To leave Nsukka after school.

To open a small printing press.

To write children's books with characters that looked like them.

To live in a flat where sunlight hit the floor in the mornings and nothing ever bled through the walls.

Zina remembered how he used to brush her knuckles when he thought she wasn't paying attention.

How he memorized her exam dates like they were national holidays.

How he once told her, "Even if the world forgets you, I won't."

But he did.

Not out of cruelty—but life's erosion.

One week turned into months. Then years.

She stopped calling.

He stopped waiting.

She moved to the city.

He got married.

Now, she didn't even know where he lived—or if he remembered the name of the girl who kissed him under jacaranda trees.

But somehow, tonight, in this cursed house with its sighing mirrors and secrets that cut,

his memory had returned like a lifeline.

A rebellion.

A reminder that there had been a before.

And maybe—just maybe—there could be an after.

He had said he'd wait.

But life hadn't.

And she hadn't.

She blinked as the memory faded—but the ache stayed.

> "You think about him often."

Zina turned sharply.

Kain stood in the doorway, no sound to his arrival. No footstep, no warning—just presence.

His eyes burned silver in the candlelight.

Zina swallowed. "You scared me."

"You spoke my name," he said.

It wasn't an accusation.

It was… intimate.

Dangerous.

"I didn't mean to."

"You did," he said, stepping closer. "You were alone. You weren't afraid. That's when the truth comes out."

She looked away. "It was just a name."

He tilted his head. "Not to the house."

The air around them shimmered.

The mirror—still covered—rattled against the wall.

Kain turned toward it, and in the soft glow of the blue flame, his silhouette flickered like something not entirely human.

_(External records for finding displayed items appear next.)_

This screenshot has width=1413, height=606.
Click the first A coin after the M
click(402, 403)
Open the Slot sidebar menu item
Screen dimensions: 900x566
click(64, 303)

Then he turned back to her.

"You were remembering him," he said.

It wasn't a question.

Zina's throat went dry. "I—I didn't mean to."

He took one step forward.

Then another.

When he was close enough to touch her, he didn't. He only whispered:

> "Was he worthy of your memory?"

Zina flinched. "Why would that matter?"

"Because you carry it like a wound."

She stepped back, heart hammering.

"You don't get to be jealous."

"I am not jealous," Kain said softly.

But the mirror cracked.

Just a thin line.

Barely visible.

Yet it screamed louder than thunder in her mind.

Zina stared at him.

And finally asked the question she'd been circling for days:

> "What are you really, Kain?"

He smiled. But there was no warmth in it.

> "I am the thirteenth curse given breath."

> "And you…" he stepped forward, brushing a strand of hair from her cheek, "…are its final bride."

The candle went out.

Not with wind.

With will.

And the room plunged into darkness—except for the mirror.

Which now glowed behind its cloth.

Like something on the other side had finally awakened.